Vorliegender Auszug.
○ ○ ○ ○ ○ ○ ○
Public Health Experte Martin Sprenger im Interview: Corona schon seit Herbst 2019 in Europa

3. September 2020von 17,3 Minuten Lesezeit

Public Health, also öffentliche Gesundheit, ist die Disziplin der Medizin, die sich mit den ganzheitlichen Auswirkungen von Maßnahmen beschäftigt. Denn wie jeder sehen kann, wirkt sich das Coronavirus nicht nur direkt auf den Gesundheitszustand einzelner Menschen aus, sondern auch auf Wirtschaft, Sport, Kunst und Kultur. Und die nicht-pharmazeutischen Maßnahmen haben enorme Rückwirkungen auf die Gesundheit. Martin Sprenger ist einer der führenden Experten auf diesem Gebiet in Österreich.

Peter F. Mayer: Sie waren im Beraterstab des Gesundheitsministeriums. Sie sind ausgeschieden zu der Zeit als der Bundeskanzler trotz rückläufiger Infektionszahlen von „Hunderttausend Toten“ und „jeder wird einen kennen, der an Corona verstorben ist“ gesprochen hat. Warum sind Sie ausgestiegen?

Martin Sprenger: In so ein Gremium wird man sehr unkompliziert eingeladen. Bei der vierten Sitzung am 12. März bin ich dazu gekommen. Ich bin als Public Health Experte eingeladen worden mit der Aufgabe, dass ich auf vulnerable Gruppen schaue, das war der Wunsch des Gesundheitsministers. Ich musste weder etwas zu Geheimhaltung noch etwas zu Interessenkonflikten unterschreiben, ich bekam kein Salär, nicht einmal Spesen wurden ersetzt. Es war also eine ehrenamtliche Aufgabe.
○ ○ ○ ○ ○ ○ ○
Datensätze.
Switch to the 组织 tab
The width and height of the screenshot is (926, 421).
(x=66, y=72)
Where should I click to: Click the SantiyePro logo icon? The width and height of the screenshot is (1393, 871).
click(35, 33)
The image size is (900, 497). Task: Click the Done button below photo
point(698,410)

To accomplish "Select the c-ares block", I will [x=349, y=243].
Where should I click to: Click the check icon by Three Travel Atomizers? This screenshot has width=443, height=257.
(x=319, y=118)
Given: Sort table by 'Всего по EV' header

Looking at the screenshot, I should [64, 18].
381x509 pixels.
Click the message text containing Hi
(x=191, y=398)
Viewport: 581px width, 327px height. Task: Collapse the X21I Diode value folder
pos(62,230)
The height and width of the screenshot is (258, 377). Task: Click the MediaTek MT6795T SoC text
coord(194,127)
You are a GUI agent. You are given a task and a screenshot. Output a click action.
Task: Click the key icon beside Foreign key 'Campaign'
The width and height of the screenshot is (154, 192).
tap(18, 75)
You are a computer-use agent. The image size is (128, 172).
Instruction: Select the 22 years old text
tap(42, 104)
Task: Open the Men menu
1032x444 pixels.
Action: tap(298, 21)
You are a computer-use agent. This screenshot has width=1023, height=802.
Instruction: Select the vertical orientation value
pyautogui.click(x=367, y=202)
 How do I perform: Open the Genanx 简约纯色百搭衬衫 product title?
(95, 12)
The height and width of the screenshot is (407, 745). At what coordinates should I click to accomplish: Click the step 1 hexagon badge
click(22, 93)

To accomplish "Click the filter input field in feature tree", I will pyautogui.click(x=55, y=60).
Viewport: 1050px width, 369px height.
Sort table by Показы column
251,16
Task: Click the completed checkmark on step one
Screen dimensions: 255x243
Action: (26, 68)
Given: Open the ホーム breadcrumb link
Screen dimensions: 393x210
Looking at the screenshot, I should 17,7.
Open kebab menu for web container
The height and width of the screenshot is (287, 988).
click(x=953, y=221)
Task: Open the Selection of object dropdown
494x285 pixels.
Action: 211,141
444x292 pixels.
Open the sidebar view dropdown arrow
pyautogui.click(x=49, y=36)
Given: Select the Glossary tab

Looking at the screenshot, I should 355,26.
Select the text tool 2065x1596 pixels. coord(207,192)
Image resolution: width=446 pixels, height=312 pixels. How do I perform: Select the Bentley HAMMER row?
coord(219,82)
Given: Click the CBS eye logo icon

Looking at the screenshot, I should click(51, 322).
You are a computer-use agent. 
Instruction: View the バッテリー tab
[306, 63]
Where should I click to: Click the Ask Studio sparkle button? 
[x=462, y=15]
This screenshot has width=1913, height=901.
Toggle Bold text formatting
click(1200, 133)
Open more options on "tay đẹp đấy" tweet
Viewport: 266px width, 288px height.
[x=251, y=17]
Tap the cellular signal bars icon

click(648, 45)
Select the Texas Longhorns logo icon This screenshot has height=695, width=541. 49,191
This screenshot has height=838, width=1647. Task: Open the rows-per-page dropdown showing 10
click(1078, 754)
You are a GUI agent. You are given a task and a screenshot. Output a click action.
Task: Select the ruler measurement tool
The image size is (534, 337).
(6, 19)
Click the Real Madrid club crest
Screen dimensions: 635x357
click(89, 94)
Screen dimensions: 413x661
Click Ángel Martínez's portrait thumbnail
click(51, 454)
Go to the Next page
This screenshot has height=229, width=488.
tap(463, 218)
○ ○ ○ ○ ○ ○ ○
Aufgaben.
• 1. Auf welche Bereiche wirkt sich das Coronavirus laut dem Interview mit Martin Sprenger außer auf den Gesundheitszustand einzelner Menschen aus? Nenne alle.
• 2. In welcher Sitzung kam Martin Sprenger laut dem Interview mit Martin Sprenger zum Beraterstab dazu?
• 3. Schreib das Interview mit Martin Sprenger im Anschluss an seine letzte Antwort weiter.

Antworten je Aufgabe.
• 1. Wirtschaft, Sport, Kunst und Kultur

• 2. In der vierten Sitzung am 12. März.

• 3.
Die ersten beiden Sitzungen, an denen ich teilgenommen habe, fanden noch Face-to-Face statt, danach gab es nur mehr Online Meetings. Dann kam diese Pressekonferenz und ZIB-Spezial des Bundeskanzlers am 30. März, wo eben von den Hunderttausend Toten und „jeder wird jemand kennen, der am Coronavirus gestorben ist“ die Rede war. Das war vollkommen unnötig, denn wir waren damals schon in einer guten Situation. Das hat mich so geärgert, dass ich meinen Abschiedsbrief geschrieben habe. Wirklich ausgetreten bin ich aber erst am 07. April.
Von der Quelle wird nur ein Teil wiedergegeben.